Goldman’s total crypto portfolio now exceeds $2.36 billion, including positions in the Bitwise Solana Staking ETF and Grayscale Solana Trust ETF. This move highlights growing confidence in Solana as an institutional-grade asset, particularly in DeFi and RWA (tokenized real-world assets), where the network dominates with over $107 billion in DEX volume over the past 30 days.
Other institutions are also increasing exposure: 19 public companies have accumulated 15.4 million SOL worth approximately $3 billion in corporate treasuries, reflecting a broader trend of using Solana for portfolio diversification.
Key Partnerships: Citi and Alibaba Integrate Solana
Institutional interest extends beyond investment into technological integration.
Citi successfully tokenized a bill of exchange on Solana, completing the full lifecycle from issuance to on-chain settlement. This marks the first time a major global bank (with $2.5 trillion in assets) has fully implemented a trade finance instrument on a public blockchain. In partnership with PwC and Solana, the initiative focuses on tokenization to enhance liquidity in supply chain finance — an area well-suited to Solana’s high throughput, low costs, and sub-150ms finality. Citi also plans to launch crypto custody services in 2026.

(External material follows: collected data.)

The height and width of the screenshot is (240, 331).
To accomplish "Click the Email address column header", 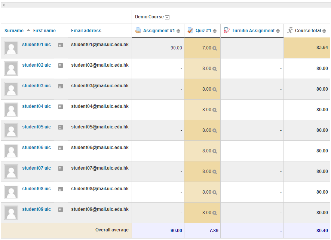I will point(86,31).
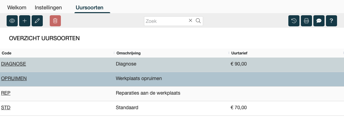This screenshot has height=139, width=344.
Task: Open the history clock icon
Action: [x=294, y=21]

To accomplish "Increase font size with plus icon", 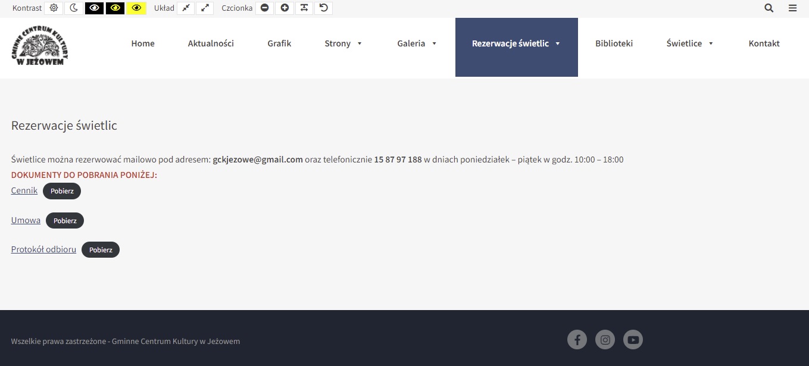I will (x=285, y=8).
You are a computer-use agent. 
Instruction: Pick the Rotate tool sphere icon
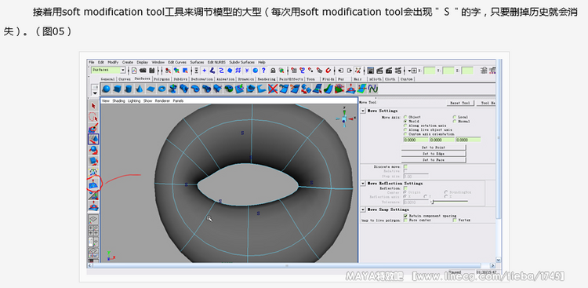pyautogui.click(x=93, y=150)
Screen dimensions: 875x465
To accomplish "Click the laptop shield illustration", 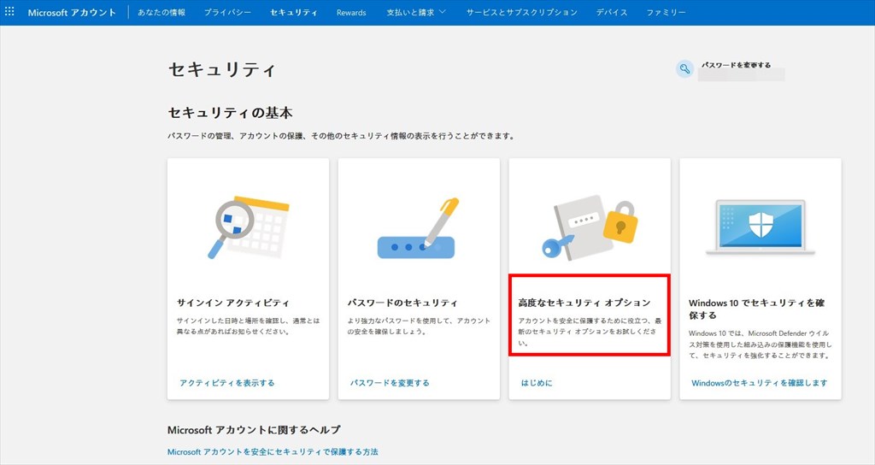I will (760, 227).
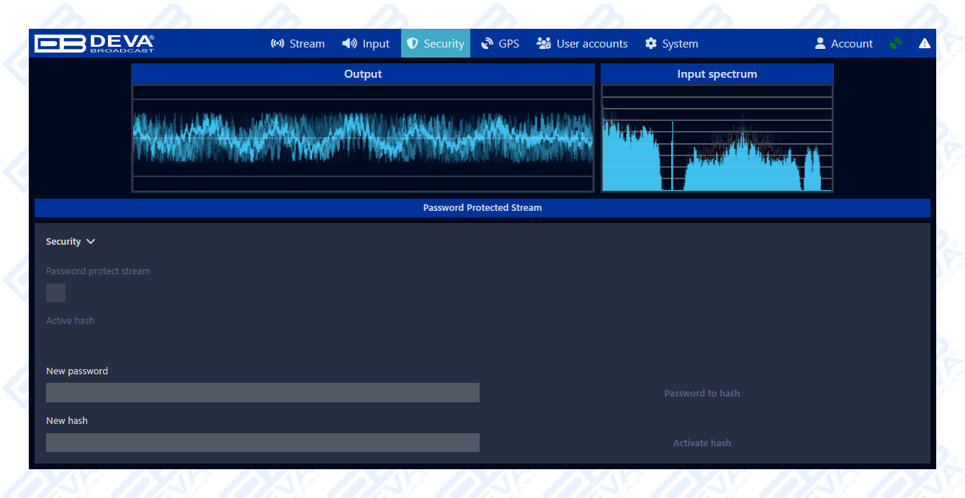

Alibaba Cloud showcased a high-performance RPC solution for Solana at the Accelerate APAC conference in Hong Kong, achieving transaction confirmations within two slots at a 99.99% success rate. This integration reduces latency and connects Solana with Alibaba’s infrastructure for AI and Web3 development, strengthening Solana’s position in Asia, where it already leads in RWA with $873 million in tokenized assets.
Additional partnerships include:
Hanwha Asset Management (ETP launch in South Korea)
WisdomTree (tokenized funds)
Western Union and Morgan Stanley (via stablecoins and ETF exposure)
ETF Flows: Positive Momentum
Solana ETFs are showing consistent inflows despite broader crypto market outflows.
In January 2026, inflows reached $92.9 million, with weekly peaks of $11 million — outperforming BTC and ETH in certain periods. Total AUM has surpassed $1.1–1.23 billion, with cumulative inflows of $792 million since October 2025.
ETF ProviderAUM ($M)Inflows Since October ($M)Bitwise731638Grayscale181109Fidelity~148~148Total1,090+792
This contrasts with single-day outflows from BTC ($434 million) and ETH ($80.8 million). The inflows suggest a relative decoupling of Solana from the broader market, reinforced by upgrades such as Firedancer (now live on mainnet) and Alpenglow.
Impact on SOL Price: Path Toward $200+
SOL is currently trading around $80, in a five-week downtrend and down 47% from its 2025 peak. However, institutional momentum could act as a catalyst.
Support: $70–80
Resistance: $95–100
If momentum holds, SOL could reach $138–145 in the coming weeks. By the end of 2026, projections range from $250 (Standard Chartered) to as high as $1,600 (Bitwise CIO). A long-term target of $2,000 by 2030 has also been discussed.
Growth drivers include:
5 million active addresses
87 million daily transactions
$873 million in tokenized RWA
Risks of Capital Outflows
Despite the positive outlook, risks remain.
The broader crypto market recently saw $1.7 billion in weekly outflows, with SOL accounting for $31.7 million. ETFs have experienced occasional outflows (e.g., $11.9 million), and corporate holders are reportedly facing unrealized losses totaling $1.4 billion.
If the $80 support level breaks, SOL could decline toward $60. Additionally, concerns about on-chain activity quality (bots, high failure rates) may affect investor confidence.
Institutional involvement from Goldman Sachs, Citi, and Alibaba strengthens Solana’s fundamentals and could push SOL toward $200+ in 2026. However, capital outflow risks and market volatility demand caution.